EXCERPTED TEXT —
=== Begin Enclosure ===

JP Observer: Counting Our Public Blessings

By Sandra Storey / Special to the Gazette

The national mid-term and state-wide elections earlier this month gave lots of us reasons to be thankful, if not complacent. The week before Thanksgiving, my positive mood inspired me to create a list of “public” things (as opposed to personal—a different list) I’m thankful for.

1. Recommendation 2.6 and Action Item 2.6A in the Boston Urban Forest Plan released in September calls for Boston having its own municipal tree protection regulations as many other cities do. The regulations would apply to trees on public and, for the first time, privately owned land. The UFP was developed through a months-long process involving community members, expert consultants and City of Boston Parks Department staff. It would have to be carefully crafted. The plan points out the City would need to fund the management of such an ordinance.

2. The existing MBTA 39 bus route between Forest Hills and Back Bay will remain and graduate to being the T39, meaning buses will arrive no more than 15 minutes apart. It was announced in late summer that the 39 bus was going to be changed veer off at the Longwood Medical Area to go to Somerville and Cambridge starting months from now. The community complained loudly to the MBTA about the proposed change, and late last month the T decided not to do that after all.

3. All the businesses and non-profits in JP made it through the pandemic panic and continue to serve the community.

=== End Enclosure ===

REQUIREMENT A —
Summarize the column on public blessings in two sentences.
REQUIREMENT B —
Proceed with the column on public blessings, picking up after its last sentence.
The items after this point aren't needed for any task.

ENTRIES SHOWN —
=== Begin Enclosure ===

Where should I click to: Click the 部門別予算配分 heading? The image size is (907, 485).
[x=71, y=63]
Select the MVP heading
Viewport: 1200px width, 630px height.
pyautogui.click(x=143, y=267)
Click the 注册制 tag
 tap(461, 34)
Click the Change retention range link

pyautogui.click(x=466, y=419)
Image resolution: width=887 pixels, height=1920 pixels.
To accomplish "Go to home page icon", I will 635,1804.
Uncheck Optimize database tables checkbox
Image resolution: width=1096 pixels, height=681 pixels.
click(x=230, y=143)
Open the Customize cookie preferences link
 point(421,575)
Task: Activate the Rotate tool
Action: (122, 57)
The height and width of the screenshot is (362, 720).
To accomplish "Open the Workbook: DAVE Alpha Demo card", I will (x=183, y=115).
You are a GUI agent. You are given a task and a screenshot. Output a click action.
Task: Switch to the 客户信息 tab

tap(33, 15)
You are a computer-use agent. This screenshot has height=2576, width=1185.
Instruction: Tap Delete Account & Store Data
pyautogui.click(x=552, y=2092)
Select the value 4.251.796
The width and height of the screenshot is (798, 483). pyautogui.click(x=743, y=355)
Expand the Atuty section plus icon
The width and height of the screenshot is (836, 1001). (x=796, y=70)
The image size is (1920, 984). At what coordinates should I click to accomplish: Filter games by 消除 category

=== End Enclosure ===

EXERCISE ANSWER A —
Writing the week before Thanksgiving, the author lists public things to be thankful for, starting with the Boston Urban Forest Plan's call for municipal tree protection regulations that would cover trees on public and privately owned land. The list also includes the MBTA's decision, after loud community complaints, to keep the 39 bus route between Forest Hills and Back Bay as the T39, and the fact that all of JP's businesses and non-profits made it through the pandemic panic.

EXERCISE ANSWER B —
4. I’m with JP resident Elsa Bengel, who said last week, “I am thankful for young voters who turned out to protect women’s rights.” For years, many people looked forward to the “youth vote” making a big difference at the polls. Often, they were disappointed. Not this time. A big exit poll after the Nov. 8 election showed that Gen Z and Millennials (ages 19-29) voted Democratic by the widest margin ever and made a real difference in the outcome.

5. The same exit poll showed that 16 percent of voters said they specifically voted to support Donald Trump, while 28 percent said they voted to oppose him.

6. “Democracy” itself and its current condition became a topic politicians and voters felt they could and should talk about.

7. The Jamaica Plain Neighborhood Council and its committees continue, after 37 years, to spend time and energy dealing with public issues important to them and their JP neighbors.

8. As winter knocks on our doors, it’s great to know many small and large non-profits, as well as the City of Boston, are working hard on the complex and costly actions necessary to get homeless people into permanent, safe shelter.

9. Massachusetts added more highly qualified women to its roster of state elected officials, including Maura Healy (AG to governor), Kim Driscoll (lieutenant governor) and Andrea Campbell (attorney general) joined Diana DiZoglio (senator to auditor) as state executives.

10. The internet. We have so much more (and often good) information available to us than we did years ago, literally at our fingertips!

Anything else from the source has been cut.